**SOURCE EXTRACT**:
Sticking to the subject matter is the way to go.

IMODE: Which part of the Actor Model theory of computation do you not
understand?

------
jchassoul
Hewitt work so relevant today, I found interesting that the Lisp Scheme was a
failed attempt to implement this model of computation, ORGs, the scientific
community metaphor, Planner, Inconsistency robustness, he even have a paper
with David Marr from the same year of Actors "Video Ergo Scio" related today
with the idea of inverse 3D graphics of capsules.

------
cokernel
According to the abstract at
[https://arxiv.org/abs/1008.1459](https://arxiv.org/abs/1008.1459) , this
document has been revised many times (the current version, from 2015, is v38).
Is there a particular reason that v8 was the version selected for submission?

------
devxpy
I created a library for multiprocessing, which is loosely based on actor
model.

The interesting bit is that you'll never have to do the wiring yourself, zproc
does it all in the background.

[https://github.com/pycampers/zproc](https://github.com/pycampers/zproc)

------
modells
I prefer the rapper actor model astronaut form of compuation, but hey, CSP and
STM are cool too. Sorry, couldn’t help it. And RDMA is, and always will be,
pure evil.

**DATA EXCERPT**:
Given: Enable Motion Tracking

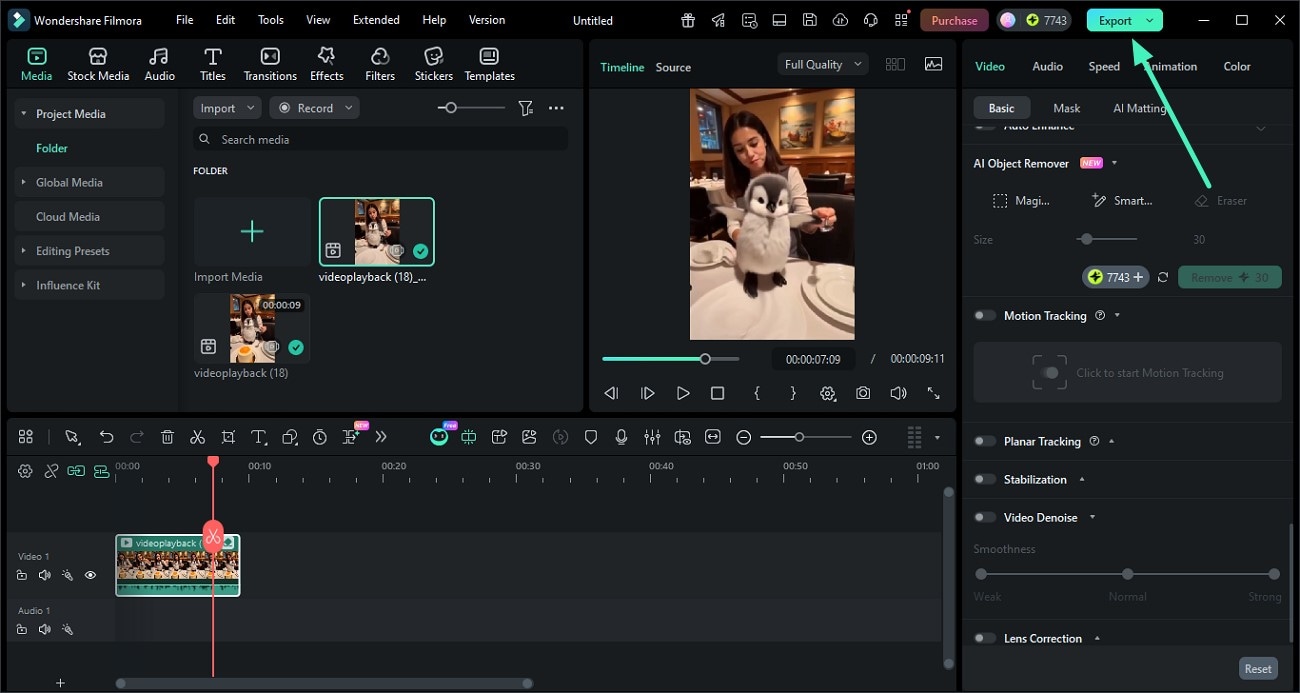Looking at the screenshot, I should (x=983, y=315).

**WRITTEN REQUEST 1**: In the Actor Model thread, write out the stretch from "IMODE: Which part" through "graphics of capsules.".
**WRITTEN REQUEST 2**:
Answer these from the Actor Model thread:
(a) According to the arXiv abstract, which version of the document is current, and from what year?
(b) What is the name of the multiprocessing library loosely based on the actor model?
(c) What is the title of the paper Hewitt wrote with David Marr?

**EXPECTED OUTPUT 1**:
IMODE: Which part of the Actor Model theory of computation do you not
understand?

------
jchassoul
Hewitt work so relevant today, I found interesting that the Lisp Scheme was a
failed attempt to implement this model of computation, ORGs, the scientific
community metaphor, Planner, Inconsistency robustness, he even have a paper
with David Marr from the same year of Actors "Video Ergo Scio" related today
with the idea of inverse 3D graphics of capsules.

**EXPECTED OUTPUT 2**:
(a) v38, from 2015
(b) zproc
(c) "Video Ergo Scio"